De igual forma, nosotros no atacamos el amateurismo musical de los inicios de la Nueva Ola y La Movida. Siguiendo la estela del discurso del punk, que reaccionaba frente al virtuosismo y la parafernalia del rock, fueron los propios grupos de esta escena los que abanderaron el lema “no hace falta saber tocar o cantar para subirse a un escenario”. Y nos resulta curioso que personas tan versadas en el tema y pudiendo aportar argumentos más solventes, ofrezcan una explicación tan burda de la cuestión: “la acusación de que los grupos eran amateurs y no sabían tocar casi que no merece respuesta, es como el pintor en sus inicios: plasma sus balbuceos y no se profesionalizará hasta que no comience a ganar dinero con ello”. ¡Bravo! Que nosotros sepamos, los pintores, antes de la llegada de Internet, presentan y venden su obra dentro de los canales de distribución convencionales de su campo artístico (museos y galerías de arte fundamentalmente) una vez que ya han aprendido a pintar, no antes, al menos esa era la norma. Así que, aunque la defensa del amateurismo musical puede tener su justificación en el contexto histórico del que hablamos, el argumento utilizado basado en esta comparación le hace un flaco favor.
La influencia del PSOE
Decir solamente, como se dice en el artículo, que para el caso de La Movida “los políticos intentaron arrimar el ascua a su sardina y hacerse la foto”, constituye, según nuestra percepción, una simplificación del todo inaceptable. En el texto se relatan diversos casos en los que el consistorio madrileño, ya en 1986 con Juan Barranco en la alcaldía, se acercó a dicha escena través de iniciativas como el famoso viaje de hermanamiento entre Madrid y Vigo, o a través de la financiación de exposiciones y libros, hasta llegar a crear un despacho dentro del propio ayuntamiento llamado “de Relaciones Públicas con La Movida”. Estos hechos demuestran que la intención de los que gobernaban no era meramente la de figurar en una foto.

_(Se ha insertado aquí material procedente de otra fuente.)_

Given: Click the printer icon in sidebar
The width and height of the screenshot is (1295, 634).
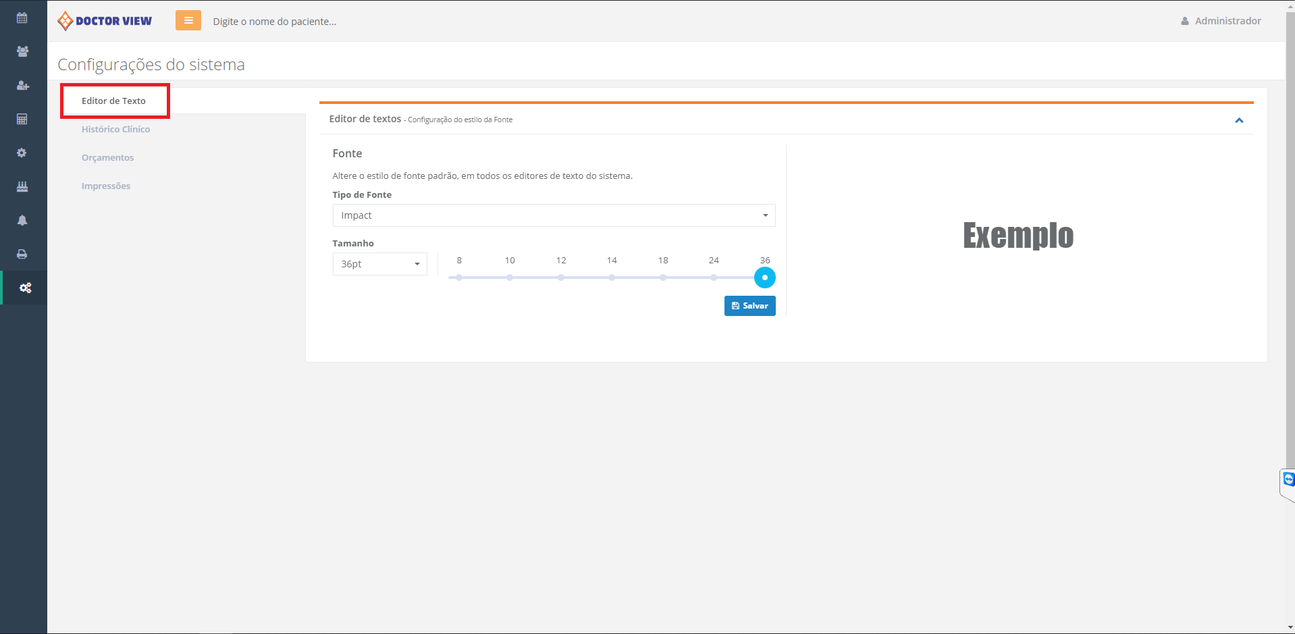Looking at the screenshot, I should click(22, 255).
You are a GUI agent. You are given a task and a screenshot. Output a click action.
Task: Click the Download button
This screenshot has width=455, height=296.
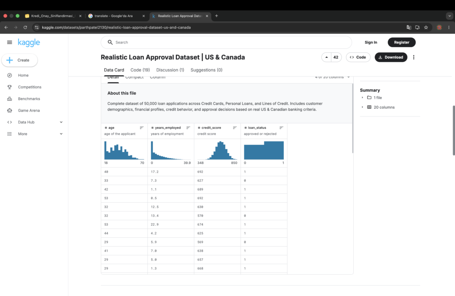pyautogui.click(x=391, y=57)
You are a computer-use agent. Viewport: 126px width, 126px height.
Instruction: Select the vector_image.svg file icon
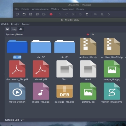pyautogui.click(x=112, y=91)

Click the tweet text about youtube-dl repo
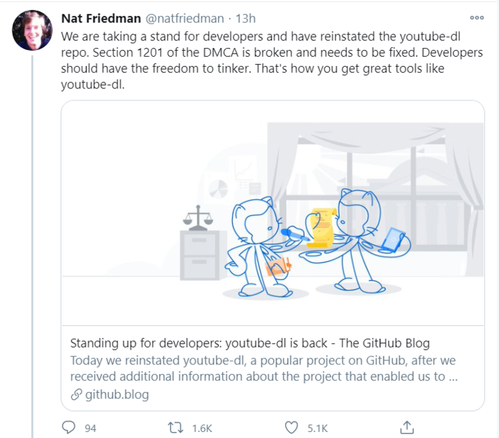(x=272, y=61)
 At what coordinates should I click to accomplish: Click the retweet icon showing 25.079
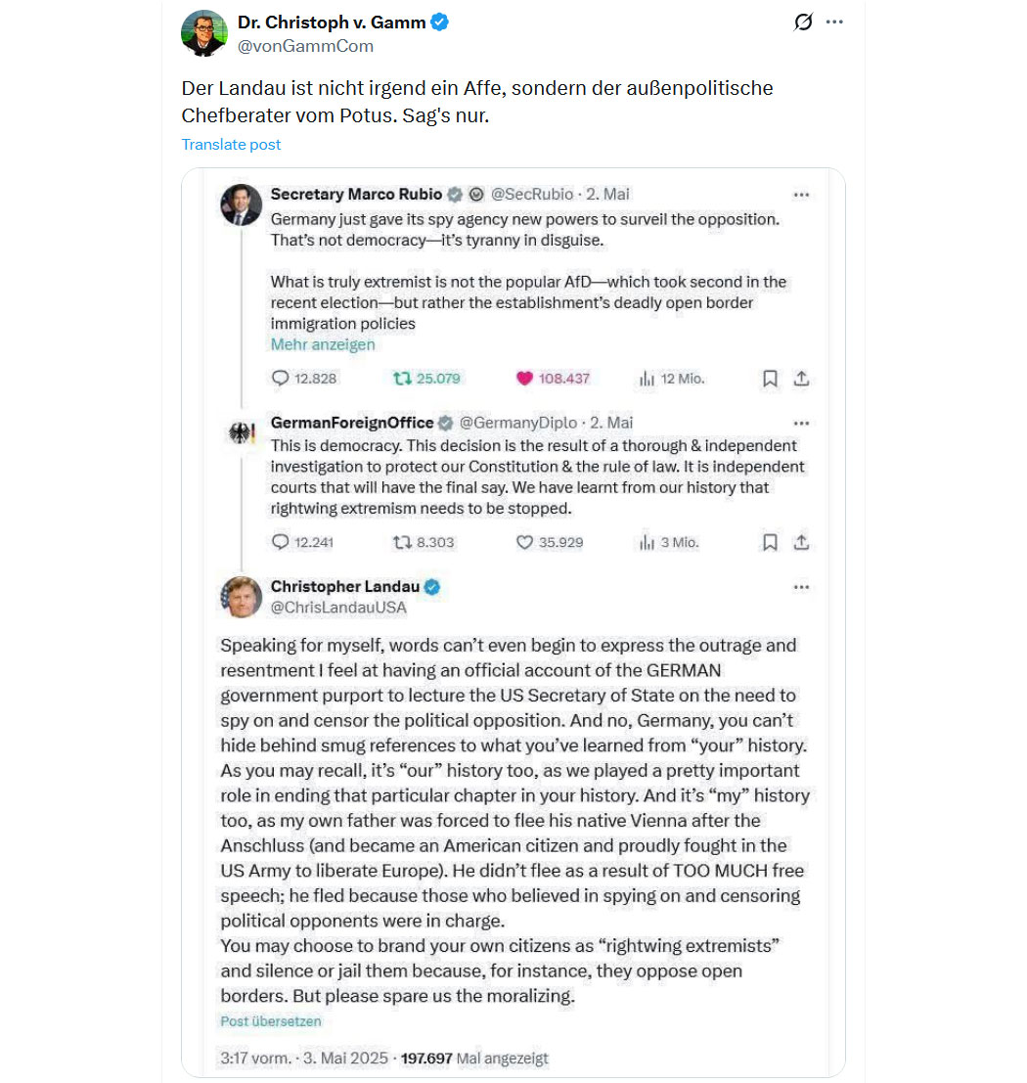click(402, 379)
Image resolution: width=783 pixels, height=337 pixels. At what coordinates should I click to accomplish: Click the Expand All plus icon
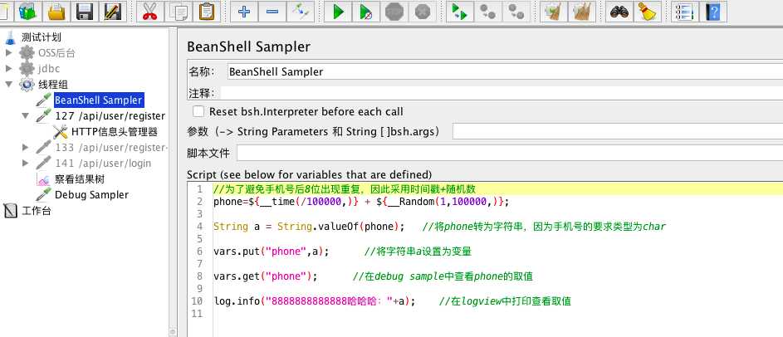(x=244, y=12)
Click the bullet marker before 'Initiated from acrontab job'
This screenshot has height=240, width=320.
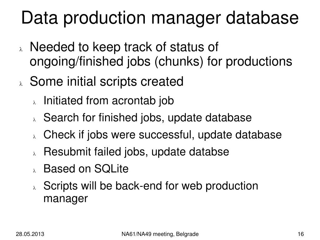click(34, 103)
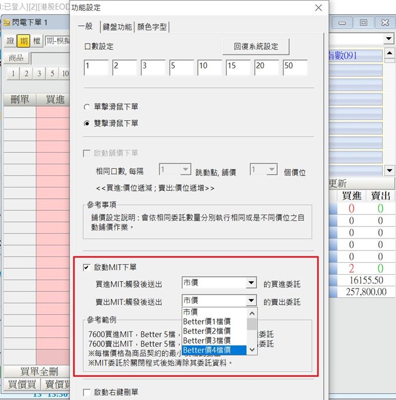
Task: Pick the highlighted Better價4檔價 option
Action: point(207,349)
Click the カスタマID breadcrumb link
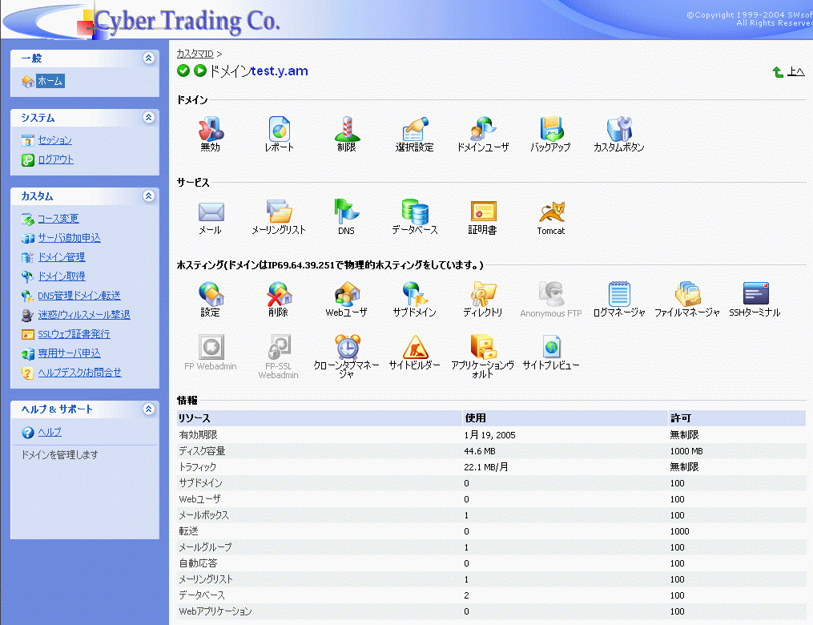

Con respecto a este mismo asunto, se nos advierte que la “influencia” del PSOE (pero, ¿no habíamos quedado en que sólo era una foto?) habría que considerarla a partir de 1983, después de que este partido ganara las elecciones en octubre del año anterior. Reconocemos que, del «maremagnum» de ideas y argumentos poco útiles y realizados con el desprecio y el aire de autosuficiencia que los caracteriza, éste al menos tiene la virtud de abrir un debate digno de llamarse así. Nuestra postura, sin embargo, no coincide con la suya. Nosotros pensamos que la influencia del PSOE en las políticas culturales de los ayuntamientos y las diputaciones, como en cualquier otro tipo de políticas, comienza a operar en las elecciones municipales de 1979, cuando los resultados le dan la ventaja en capitales de provincia con respecto a UCD (entre ellas, Madrid y Barcelona). En todo caso, de los razonamientos esgrimidos aquí no puede sostenerse que nuestro libro afirme que el PSOE “creó” La Movida y, mucho menos que fue producto de “una conspiración sociata”. Como los argumentos están basados en una premisa falsa, la cadena de hechos relatada para explicarnos la génesis de La Movida puede parecernos más o menos acertada, pero en ningún modo invalida nuestra tesis. Una cosa es que influyera en su desarrollo y otra muy distinta que la inventara.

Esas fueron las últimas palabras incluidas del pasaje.